Shames Mountain ski patroller

Risky method used to rescue injured skier

Helicopter used to transport skier from mountain near Terrace, B.C.

  • Mar. 23, 2017 3:00 p.m.

Terrace Search and Rescue team members called in a helicopter and used a risky technique called ‘hot loading’ to help them move an injured skier from the Shames Mountain area March 6.

The skier was in the backcountry and was in severe pain because of an injured knee and unable to make it down steep terrain, reports Terrace Search and Rescue president Dwayne Sheppard.

Terrace Search and Rescue received a call from the RCMP just before 4 p.m. March 6, and at 5 p.m. sent a Lakelse Air helicopter with a search and rescue paramedic and an avalanche technician.
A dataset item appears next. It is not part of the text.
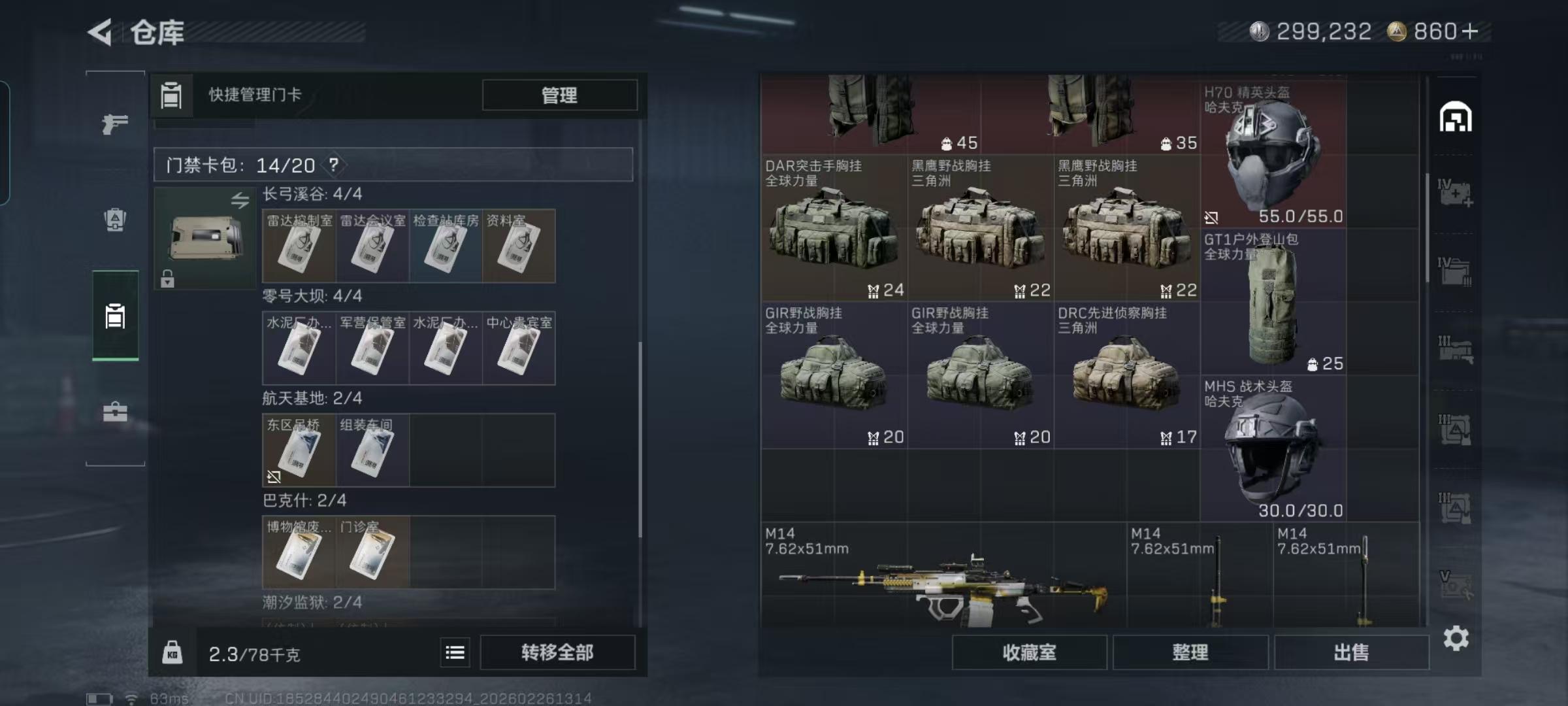The width and height of the screenshot is (1568, 706).
Task: Select the safe house icon at top right
Action: (1456, 118)
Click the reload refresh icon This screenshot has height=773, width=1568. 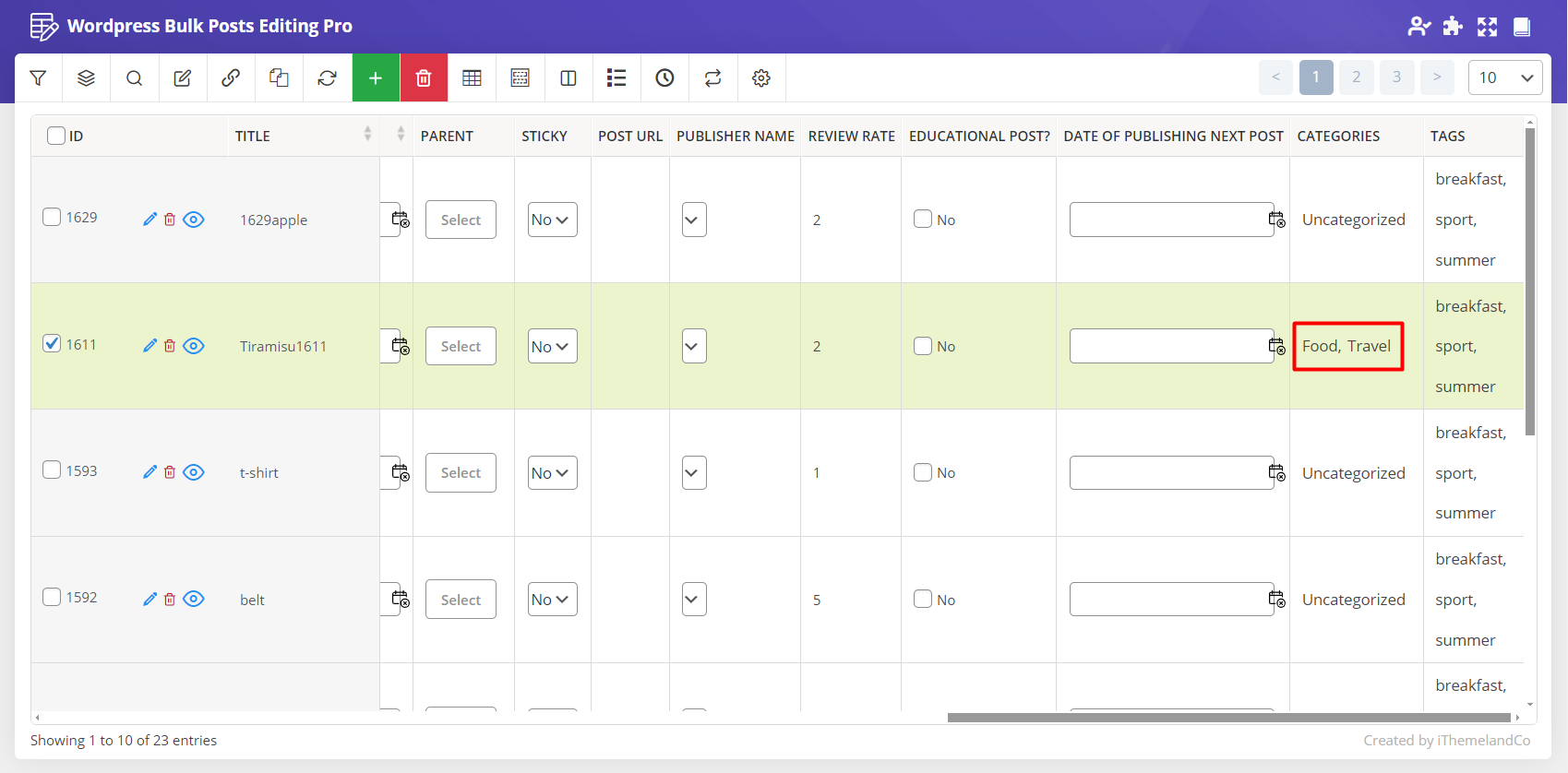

“Once the helicopter crew located the group on the snow covered slope, the helicopter landed to load the injured skier. Because of deep snow conditions, full shut down of the helicopter for safer loading of the patient and crew could not be conducted,” said Sheppard.

“As a result, the field crews and Terrace SAR crew had to hot load the patient onto the helicopter. Hot loading is with blades moving and helicopter under power.”

“This is normally a risky manoeuvrer under the best of conditions but on a deep snow cover slope the risk increases,” Sheppard continued.

He said the experience of the field crew, which included a helicopter pilot and a paramedic/avalanche technician, helped in making the rescue safer. Also on hand to render assistance were members of the Shames Mountain ski patrol.

The injured skier was then flown down to meet a waiting ambulance at the Hwy16/Shames Mountain turn off and from there was taken to Mills Memorial Hospital.

The helicopter returned to its hangar while the field crew trekked back to the ski hill.

“If weather conditions were different and the patient had to be transported over ground, this operation would have lasted well into the night and would required twice the number of people involved, and at greater risk to all,” said Sheppard, noting that there were dangerous avalanche conditions.

“Their skills and experience made this a safe and efficient rescue effort,” said Sheppard of all those involved.